- PAGE TEXT:
※ ※ ※

The author says, "No originality can be claimed except for presentation."
     Two of my favorites are the repertories of "sensations
as if." In 1937, Dr. H.A. Roberts updated Sensations As If, which
was originally written by Dr. A.W. Holcomb and published in 1894. Roberts drew
information from an interleaved copy of Holcomb's work that was compiled by Dr.
W.A. Yingling, as well as from the works of Hering, Clarke, and Allen. The book
is dedicated to Samuel Hahnemann, "the first to evaluate subjective symptoms." Roberts,
aware of the shortcoming of this type of repertory, cautions to "Beware of the
keynote that is not backed up by knowledge of, or reference to, the materia medica." It
is a very useful work. Although most of it has now been absorbed into the larger
repertories, it works best as a stand-alone volume, when you're looking for that
unique sensation described by a patient. (See case below.)
     In 1939, James W. Ward, MD, issued The Unabridged
Dictionary Of Sensations As If
. A compilation of three books—Hahnemann's Materia
Medica
, Allen's Encyclopedia, and Clarke's Dictionary, it is
divided into two sections: Pathogenic symptoms (those from the provings), and
Clinical symptoms (those verified through clinical experience). The book has
an index of the sources for each symptom, allowing the symptom to be referenced
as to its exact source.
     Last but not least is B?nninghausen's Therapeutic
Pocket Book
. Although still in print from India as the 1892 version edited
by T.F. Allen, it has been recently updated and corrected by a team from Germany,
and is available in German (edited by Dr. K-H. Gypser of Germany) and in English
(edited by George Dimitriadis of Australia).
     As mentioned previously, the Bönninghausen method
is very different from the Kent method, but those now relearning the method,
have found excellent results with the use of this wonderful repertory.

Sidebar:
"It feels as if ..."
Unique repertory holds the key
by Julian Winston

A number of years ago, a friend sought my help with a bad cough she was experiencing.
Had I been more observant, I might have seen clearly what remedy she needed.
But I wasn't. I did not see that she was chilly. I did not see that the coughing
exhausted her so, that she had to sit down after coughing. She did not tell me
that when she coughed her chest burned. All those symptoms (chilliness, burning
pains, and the least exertion causing exhaustion) point clearly to Arsenicum.
     What my friend did say was that she coughed because
she had a sensation as if she had a ball of mucus in her throat. I tried finding
that symptom in Kent's Repertory to no avail. She was adamant. It was
not a "plug" of mucus, but rather a "ball" of mucus.

※ ※ ※

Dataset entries
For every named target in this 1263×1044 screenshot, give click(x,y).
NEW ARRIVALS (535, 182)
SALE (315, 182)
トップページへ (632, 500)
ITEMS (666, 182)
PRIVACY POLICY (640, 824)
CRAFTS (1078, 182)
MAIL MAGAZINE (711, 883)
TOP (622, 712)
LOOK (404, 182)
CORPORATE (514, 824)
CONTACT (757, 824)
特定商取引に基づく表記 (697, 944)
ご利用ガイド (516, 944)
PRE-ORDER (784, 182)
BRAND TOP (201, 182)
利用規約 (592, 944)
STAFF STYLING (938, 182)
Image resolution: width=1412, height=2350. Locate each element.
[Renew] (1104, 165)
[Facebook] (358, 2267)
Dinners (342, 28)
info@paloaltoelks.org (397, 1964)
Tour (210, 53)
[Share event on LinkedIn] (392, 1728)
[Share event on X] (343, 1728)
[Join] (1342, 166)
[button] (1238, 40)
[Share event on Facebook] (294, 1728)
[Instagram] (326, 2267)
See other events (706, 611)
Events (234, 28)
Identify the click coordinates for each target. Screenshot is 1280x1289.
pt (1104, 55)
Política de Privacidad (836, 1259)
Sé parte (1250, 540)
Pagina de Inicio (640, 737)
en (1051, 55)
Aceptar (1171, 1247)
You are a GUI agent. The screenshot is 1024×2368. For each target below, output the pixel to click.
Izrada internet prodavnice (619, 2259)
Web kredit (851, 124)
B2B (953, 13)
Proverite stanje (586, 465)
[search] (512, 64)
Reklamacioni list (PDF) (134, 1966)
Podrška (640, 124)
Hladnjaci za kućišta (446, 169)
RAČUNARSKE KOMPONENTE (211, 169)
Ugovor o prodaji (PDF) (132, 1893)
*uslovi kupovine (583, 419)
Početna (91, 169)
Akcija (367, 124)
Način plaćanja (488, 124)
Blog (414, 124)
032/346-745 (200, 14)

※ ※ ※

- INSTRUCTIONS TO FOLLOW:
Answer these from the text on repertories:
(a) In what year did Roberts update Sensations As If?
(b) Into which two sections is Ward's dictionary divided?
(c) In the sidebar, what did the friend say she had the sensation of having in her throat?

- WRITTEN ANSWER:
(a) 1937
(b) Pathogenic symptoms and Clinical symptoms
(c) A ball of mucus